======== Dataset entries

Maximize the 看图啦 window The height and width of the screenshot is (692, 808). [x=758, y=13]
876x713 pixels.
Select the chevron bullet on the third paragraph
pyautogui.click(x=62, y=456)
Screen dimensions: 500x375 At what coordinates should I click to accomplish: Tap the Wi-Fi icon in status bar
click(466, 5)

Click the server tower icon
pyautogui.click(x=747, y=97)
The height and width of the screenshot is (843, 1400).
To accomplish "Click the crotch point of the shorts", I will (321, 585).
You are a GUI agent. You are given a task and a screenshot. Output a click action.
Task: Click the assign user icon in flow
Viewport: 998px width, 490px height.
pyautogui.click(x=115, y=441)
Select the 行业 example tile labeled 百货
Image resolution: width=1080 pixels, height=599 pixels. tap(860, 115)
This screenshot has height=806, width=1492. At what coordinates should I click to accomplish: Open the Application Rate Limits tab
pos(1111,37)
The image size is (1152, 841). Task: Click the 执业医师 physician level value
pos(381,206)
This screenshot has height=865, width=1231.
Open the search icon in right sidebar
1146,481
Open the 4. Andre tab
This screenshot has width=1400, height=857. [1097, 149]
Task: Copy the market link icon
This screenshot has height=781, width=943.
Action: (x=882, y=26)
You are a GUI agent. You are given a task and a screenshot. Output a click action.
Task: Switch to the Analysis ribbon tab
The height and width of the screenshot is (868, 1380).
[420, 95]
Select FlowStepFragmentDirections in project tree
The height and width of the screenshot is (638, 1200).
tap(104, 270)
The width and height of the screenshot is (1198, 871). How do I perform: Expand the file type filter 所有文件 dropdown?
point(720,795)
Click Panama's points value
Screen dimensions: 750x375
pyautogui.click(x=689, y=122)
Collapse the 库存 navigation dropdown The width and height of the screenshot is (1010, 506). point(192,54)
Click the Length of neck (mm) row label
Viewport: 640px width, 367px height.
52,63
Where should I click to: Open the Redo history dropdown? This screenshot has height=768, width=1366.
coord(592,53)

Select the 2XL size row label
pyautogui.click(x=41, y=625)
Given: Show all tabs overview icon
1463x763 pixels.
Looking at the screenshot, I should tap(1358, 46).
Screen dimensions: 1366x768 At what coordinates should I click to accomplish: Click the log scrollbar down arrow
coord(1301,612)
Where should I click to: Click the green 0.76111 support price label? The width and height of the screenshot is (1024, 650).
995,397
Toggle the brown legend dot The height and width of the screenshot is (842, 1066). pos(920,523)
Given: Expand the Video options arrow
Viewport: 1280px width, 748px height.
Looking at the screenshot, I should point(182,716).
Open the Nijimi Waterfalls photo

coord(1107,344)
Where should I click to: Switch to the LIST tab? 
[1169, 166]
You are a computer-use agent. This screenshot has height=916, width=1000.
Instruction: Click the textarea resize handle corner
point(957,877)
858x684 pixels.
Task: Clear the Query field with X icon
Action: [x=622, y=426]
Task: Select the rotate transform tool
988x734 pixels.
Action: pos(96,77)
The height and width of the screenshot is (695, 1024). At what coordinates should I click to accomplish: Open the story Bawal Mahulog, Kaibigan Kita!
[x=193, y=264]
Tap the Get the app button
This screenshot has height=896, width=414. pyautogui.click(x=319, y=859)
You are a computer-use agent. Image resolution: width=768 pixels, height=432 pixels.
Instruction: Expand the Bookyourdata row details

================

▶ Problem requirements
Where a line of the entries above holds the word "computer", return that line.

▶ Answer
You are a computer-use agent. This screenshot has height=916, width=1000.
You are a computer-use agent. Image resolution: width=768 pixels, height=432 pixels.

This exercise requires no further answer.